Gene Transfer Technology Group, University College London, 86-96 Chenies Mews, London WC1E 6HXZ, UK.
Institute of Cancer & Genetics, Cardiff University School of Medicine, Heath Park, Cardiff CF14 4XN, UK.
J Immunol Res. 2015;2015:397879. doi: 10.1155/2015/397879. Epub 2015 Jan 31.
Following fetal or neonatal gene transfer in mice and other species immune tolerance of the transgenic protein is frequently observed; however the underlying mechanisms remain largely undefined. In this study fetal and neonatal BALB/c mice received adenovirus vector to deliver human factor IX (hFIX) cDNA. The long-term tolerance of hFIX was robust in the face of immune challenge with hFIX protein and adjuvant but was eliminated by simultaneous administration of anti-CD25+ antibody. Naive irradiated BALB/c mice which had received lymphocytes from donors immunised with hFIX developed anti-hFIX antibodies upon immune challenge. Cotransplantation with CD4+CD25+ cells isolated from neonatally tolerized donors decreased the antibody response. In contrast, cotransplantation with CD4+CD25- cells isolated from the same donors increased the antibody response. These data provide evidence that immune tolerance following perinatal gene transfer is maintained by a CD4+CD25+ regulatory population.

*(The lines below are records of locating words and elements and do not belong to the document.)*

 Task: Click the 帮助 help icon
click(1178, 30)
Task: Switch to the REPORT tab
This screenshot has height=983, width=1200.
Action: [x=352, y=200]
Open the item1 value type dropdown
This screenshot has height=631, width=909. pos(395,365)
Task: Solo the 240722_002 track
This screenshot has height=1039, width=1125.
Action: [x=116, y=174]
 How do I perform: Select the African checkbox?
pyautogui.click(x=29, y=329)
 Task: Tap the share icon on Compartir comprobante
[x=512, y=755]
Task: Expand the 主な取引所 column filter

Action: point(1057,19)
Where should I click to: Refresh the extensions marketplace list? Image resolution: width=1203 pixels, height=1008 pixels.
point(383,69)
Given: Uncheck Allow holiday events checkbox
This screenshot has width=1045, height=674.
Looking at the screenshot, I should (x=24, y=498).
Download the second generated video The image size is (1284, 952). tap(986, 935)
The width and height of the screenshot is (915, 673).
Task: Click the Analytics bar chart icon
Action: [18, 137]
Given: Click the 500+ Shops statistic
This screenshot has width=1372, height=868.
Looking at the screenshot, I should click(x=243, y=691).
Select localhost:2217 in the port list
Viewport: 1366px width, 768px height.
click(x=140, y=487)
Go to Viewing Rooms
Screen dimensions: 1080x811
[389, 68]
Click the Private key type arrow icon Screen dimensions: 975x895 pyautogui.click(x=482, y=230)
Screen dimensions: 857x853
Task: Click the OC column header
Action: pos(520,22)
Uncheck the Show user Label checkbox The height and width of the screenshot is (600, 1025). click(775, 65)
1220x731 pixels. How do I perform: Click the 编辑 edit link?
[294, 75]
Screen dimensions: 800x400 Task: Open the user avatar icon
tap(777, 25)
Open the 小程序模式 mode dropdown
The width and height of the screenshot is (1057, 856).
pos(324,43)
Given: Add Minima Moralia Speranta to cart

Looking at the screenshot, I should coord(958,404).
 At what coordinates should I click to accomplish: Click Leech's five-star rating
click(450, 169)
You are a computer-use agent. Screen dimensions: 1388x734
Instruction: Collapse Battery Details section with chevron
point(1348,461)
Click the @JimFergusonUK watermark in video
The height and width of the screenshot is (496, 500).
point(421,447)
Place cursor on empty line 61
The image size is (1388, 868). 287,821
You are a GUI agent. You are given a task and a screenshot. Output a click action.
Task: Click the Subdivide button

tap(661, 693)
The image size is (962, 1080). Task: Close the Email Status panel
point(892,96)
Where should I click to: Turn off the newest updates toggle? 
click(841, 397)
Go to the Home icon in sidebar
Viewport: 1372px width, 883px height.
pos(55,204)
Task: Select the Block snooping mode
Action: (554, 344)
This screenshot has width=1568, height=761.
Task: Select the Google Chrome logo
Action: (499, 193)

在小鼠和其他物种中进行胎儿或新生儿基因转移后,经常观察到转基因蛋白的免疫耐受;然而,其潜在机制在很大程度上仍未得到阐明。在这项研究中,胎儿和新生儿 BALB/c 小鼠接受腺病毒载体传递人凝血因子 IX(hFIX)cDNA。尽管用 hFIX 蛋白和佐剂进行免疫挑战,但 hFIX 的长期耐受仍然很强,但同时给予抗 CD25+抗体则会消除这种耐受。接受来自用 hFIX 免疫的供体淋巴细胞照射的幼稚 BALB/c 小鼠在受到免疫挑战时会产生抗 hFIX 抗体。从新生儿耐受供体中分离的 CD4+CD25+细胞的共移植降低了抗体反应。相比之下,从同一供体中分离的 CD4+CD25-细胞的共移植增加了抗体反应。这些数据提供了证据,表明围产期基因转移后的免疫耐受是由 CD4+CD25+调节群体维持的。